Si Bonaparte avait trouvé des motifs suffisants dans l’amour, le bonheur, les intérêts, il n’eût conquis que ce dont il avait besoin. Mais son goût pour l’invasion grandissait, inversement proportionnel à ses besoins immédiats : il s’agissait en somme d’une fugue à travers le monde, sans calcul, sans finalité ni but.
Penser, c’est méditer le désastre.
Sans amour, tout est rien.
Le verbe est né de la douleur. Mais il lui fut inutile. Et la douleur perpétue son propre manque de fondement…
Le mal est notre sens ascendant ; la défaite, notre élévation.

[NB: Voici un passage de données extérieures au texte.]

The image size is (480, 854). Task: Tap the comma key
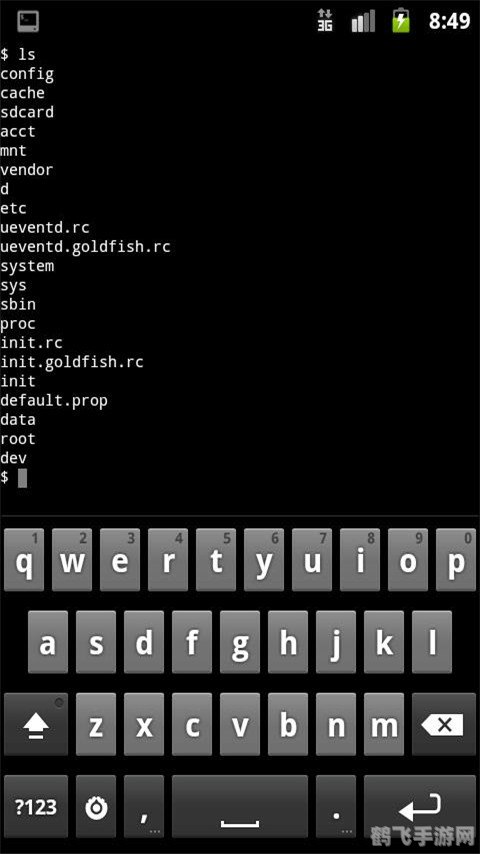pos(144,806)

L’errance dans l’indéfini est notre marque à tous. Nul paradis, et nulle soif de celui-ci. Une nostalgie qui n’a d’infini que son inaccomplissement. Voici tout ce qui, en nous, est positif : nous avons transformé la malchance en charme. Nous avons donné un sens vivant à la négation.

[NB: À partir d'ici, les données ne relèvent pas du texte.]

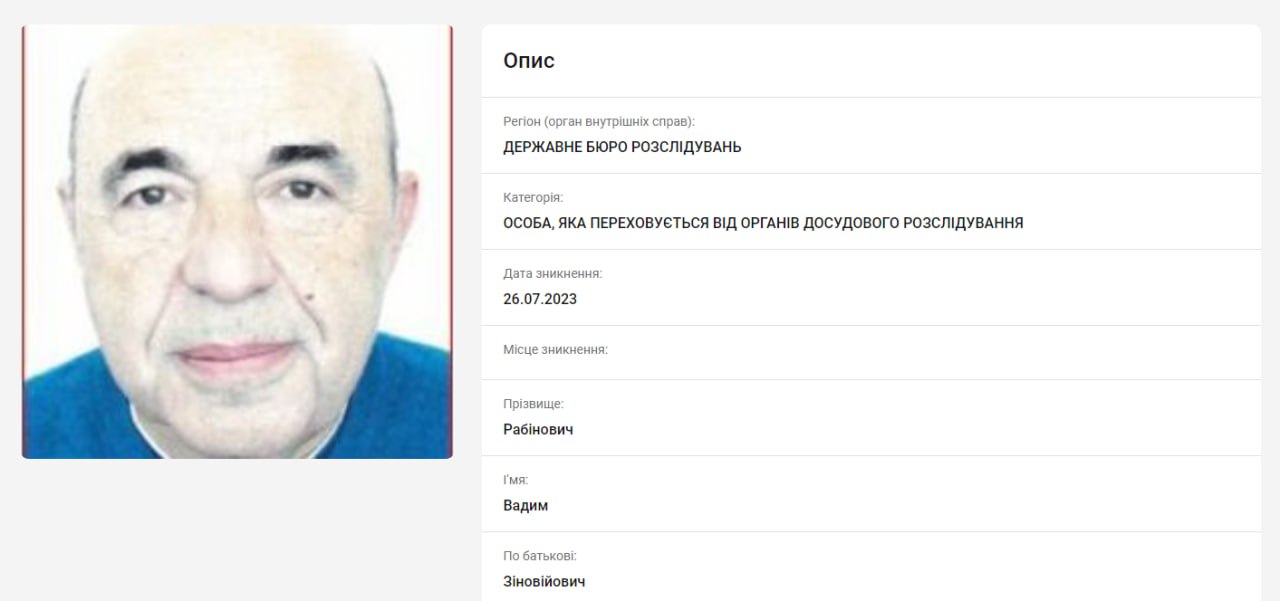Screen dimensions: 1280x601
Task: Click the "Прізвище:" field label
Action: (533, 404)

Au pays des Roumains, rien ne réussit. Tout se passe autrement. Notre manque de chance est une poésie sans rythme, un chant antérieur à l’inspiration, l’ébauche d’une impossible mélodie. Un hymne négatif, voilà notre vie. Il ne pénètre pas l’espace : il s’émousse, tel un parfum ou une puanteur d’absurde, au contact de vibrations venues de nulle part.
Rien ne survit à l’amour, hormis le regret de lui survivre. Regret accentué par l’amour de la musique.
Quand l’esprit soupire, le printemps devient automne. Et qu’importe le souffle désireux d’inviter aux frissons qui pourrait bruire sous les feuillages de l’espoir : à l’approche du vieux Destin, le noyau de la pensée se dessèche.
L’existence est une métaphore de l’impatience, l’étendue que s’offre la débauche impétueuse de l’homme.